The town and the region has had a turbulent history and this has had (and continues to have)
a profound effect on the various communities that formed its population.
According to the Romanian official census for 1930, Bălţi had a population of 30,570, comprising 14,200 Jews,
8,900 Romanians, 5,400 Russians and Ukrainians, and 1,000 Poles. 14,400 of the inhabitants were Christian Orthodox,
14,250 Jewish, and 1,250 Roman Catholic. In that year, the city represented only 7.9% of the population of the surrounding Bălţi
County (so the town functioned as an urban centre for a mainly rural population).

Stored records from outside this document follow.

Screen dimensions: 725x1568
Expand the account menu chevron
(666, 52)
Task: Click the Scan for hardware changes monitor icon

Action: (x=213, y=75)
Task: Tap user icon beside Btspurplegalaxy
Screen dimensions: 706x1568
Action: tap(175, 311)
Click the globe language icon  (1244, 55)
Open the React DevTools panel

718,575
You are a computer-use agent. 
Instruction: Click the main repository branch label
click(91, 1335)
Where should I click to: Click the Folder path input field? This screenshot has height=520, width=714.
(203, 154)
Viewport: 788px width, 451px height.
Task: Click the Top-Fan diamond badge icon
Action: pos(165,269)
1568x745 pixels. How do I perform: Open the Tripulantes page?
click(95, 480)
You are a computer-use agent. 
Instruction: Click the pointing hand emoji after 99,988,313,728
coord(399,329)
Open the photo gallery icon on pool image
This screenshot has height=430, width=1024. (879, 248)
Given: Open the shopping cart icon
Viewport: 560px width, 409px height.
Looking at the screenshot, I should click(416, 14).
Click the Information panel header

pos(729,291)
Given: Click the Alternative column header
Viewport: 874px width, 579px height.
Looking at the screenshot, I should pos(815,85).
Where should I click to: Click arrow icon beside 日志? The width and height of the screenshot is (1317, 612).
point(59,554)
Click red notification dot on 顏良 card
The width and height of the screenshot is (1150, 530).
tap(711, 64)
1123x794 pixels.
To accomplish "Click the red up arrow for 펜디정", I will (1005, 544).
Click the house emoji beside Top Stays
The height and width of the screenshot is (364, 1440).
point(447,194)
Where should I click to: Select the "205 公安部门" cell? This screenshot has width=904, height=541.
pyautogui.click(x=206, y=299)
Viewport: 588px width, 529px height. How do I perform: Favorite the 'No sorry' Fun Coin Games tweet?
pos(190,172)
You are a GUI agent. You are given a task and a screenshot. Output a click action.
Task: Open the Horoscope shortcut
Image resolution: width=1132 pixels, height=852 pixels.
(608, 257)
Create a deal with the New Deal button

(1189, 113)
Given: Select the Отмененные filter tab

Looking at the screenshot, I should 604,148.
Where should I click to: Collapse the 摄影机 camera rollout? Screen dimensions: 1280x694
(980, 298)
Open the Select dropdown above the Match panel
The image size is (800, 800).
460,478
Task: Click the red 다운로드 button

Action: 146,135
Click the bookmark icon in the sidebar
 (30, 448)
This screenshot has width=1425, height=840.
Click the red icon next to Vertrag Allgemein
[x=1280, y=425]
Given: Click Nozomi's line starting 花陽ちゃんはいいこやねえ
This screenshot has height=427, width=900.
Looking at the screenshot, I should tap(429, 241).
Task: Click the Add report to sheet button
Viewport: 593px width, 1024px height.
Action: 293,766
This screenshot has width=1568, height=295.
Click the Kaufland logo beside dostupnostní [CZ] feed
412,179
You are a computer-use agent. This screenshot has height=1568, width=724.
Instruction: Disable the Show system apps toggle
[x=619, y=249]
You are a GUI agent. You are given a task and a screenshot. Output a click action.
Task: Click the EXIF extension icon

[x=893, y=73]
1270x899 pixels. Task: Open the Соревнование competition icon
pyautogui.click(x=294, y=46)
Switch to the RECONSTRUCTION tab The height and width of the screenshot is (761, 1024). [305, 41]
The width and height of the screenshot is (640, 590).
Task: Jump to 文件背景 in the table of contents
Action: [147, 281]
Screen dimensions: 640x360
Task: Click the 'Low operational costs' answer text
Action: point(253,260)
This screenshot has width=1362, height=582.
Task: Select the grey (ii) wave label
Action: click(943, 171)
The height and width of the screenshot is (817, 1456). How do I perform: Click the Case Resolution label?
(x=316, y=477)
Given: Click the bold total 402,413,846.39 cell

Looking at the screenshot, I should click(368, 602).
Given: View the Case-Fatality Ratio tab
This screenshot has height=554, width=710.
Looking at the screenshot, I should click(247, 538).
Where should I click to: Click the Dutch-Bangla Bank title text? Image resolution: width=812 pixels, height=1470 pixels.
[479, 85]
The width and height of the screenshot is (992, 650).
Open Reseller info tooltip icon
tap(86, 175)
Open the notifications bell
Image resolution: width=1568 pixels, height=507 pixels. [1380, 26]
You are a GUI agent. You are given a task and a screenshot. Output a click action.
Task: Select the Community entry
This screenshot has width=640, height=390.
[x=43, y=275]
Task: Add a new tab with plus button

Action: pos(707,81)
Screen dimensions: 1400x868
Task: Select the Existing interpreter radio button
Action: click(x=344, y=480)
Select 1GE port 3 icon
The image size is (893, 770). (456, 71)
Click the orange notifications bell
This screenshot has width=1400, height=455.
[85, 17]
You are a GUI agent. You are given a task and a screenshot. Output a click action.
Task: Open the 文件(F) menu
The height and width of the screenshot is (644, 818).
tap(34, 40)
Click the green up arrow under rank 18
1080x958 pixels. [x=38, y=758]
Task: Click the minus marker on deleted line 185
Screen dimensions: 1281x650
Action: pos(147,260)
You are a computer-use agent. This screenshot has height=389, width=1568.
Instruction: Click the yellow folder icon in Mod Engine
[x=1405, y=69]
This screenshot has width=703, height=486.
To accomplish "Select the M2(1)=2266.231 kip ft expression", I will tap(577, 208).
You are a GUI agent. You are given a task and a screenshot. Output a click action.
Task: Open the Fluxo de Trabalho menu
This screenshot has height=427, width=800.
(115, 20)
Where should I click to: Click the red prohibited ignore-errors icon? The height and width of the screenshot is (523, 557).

Today the municipality covers an area of 78.0 sq km, of which the city constitutes 41.42 sq km, the village Elisabeta (an eastern
suburb) 9.81 sq km, and the village Sadovoe (a north-western suburb) 26.77 sq km. Of these, an important portion (20.11 km) is
actually agricultural land. Some city neighbourhoods bear the names of the former 19th century suburbs: Pamanteni, Slobozia,
Molodova, Baltul Nou, Podul.
This KehilaLinks site is intended to give an outline impression of the vibrant Jewish communal life of Bălţi before the onset of the
Second World War. A war and subsequent history which has seen the Jewish community reduced by over 95% to today’s
population of approximately 400.
The Story of the Jewish Community of Bălţi is written of in detail on the Yad Vashem site of the same name, which is
a source of invaluable information about the general history of the town and the impact of the Shoah on the
community of Bălţi. This KehilaLinks site is not intended to do anything other than add to the sum total of information about the
former Jewish community of Bălţi and to further memorialise its way of life.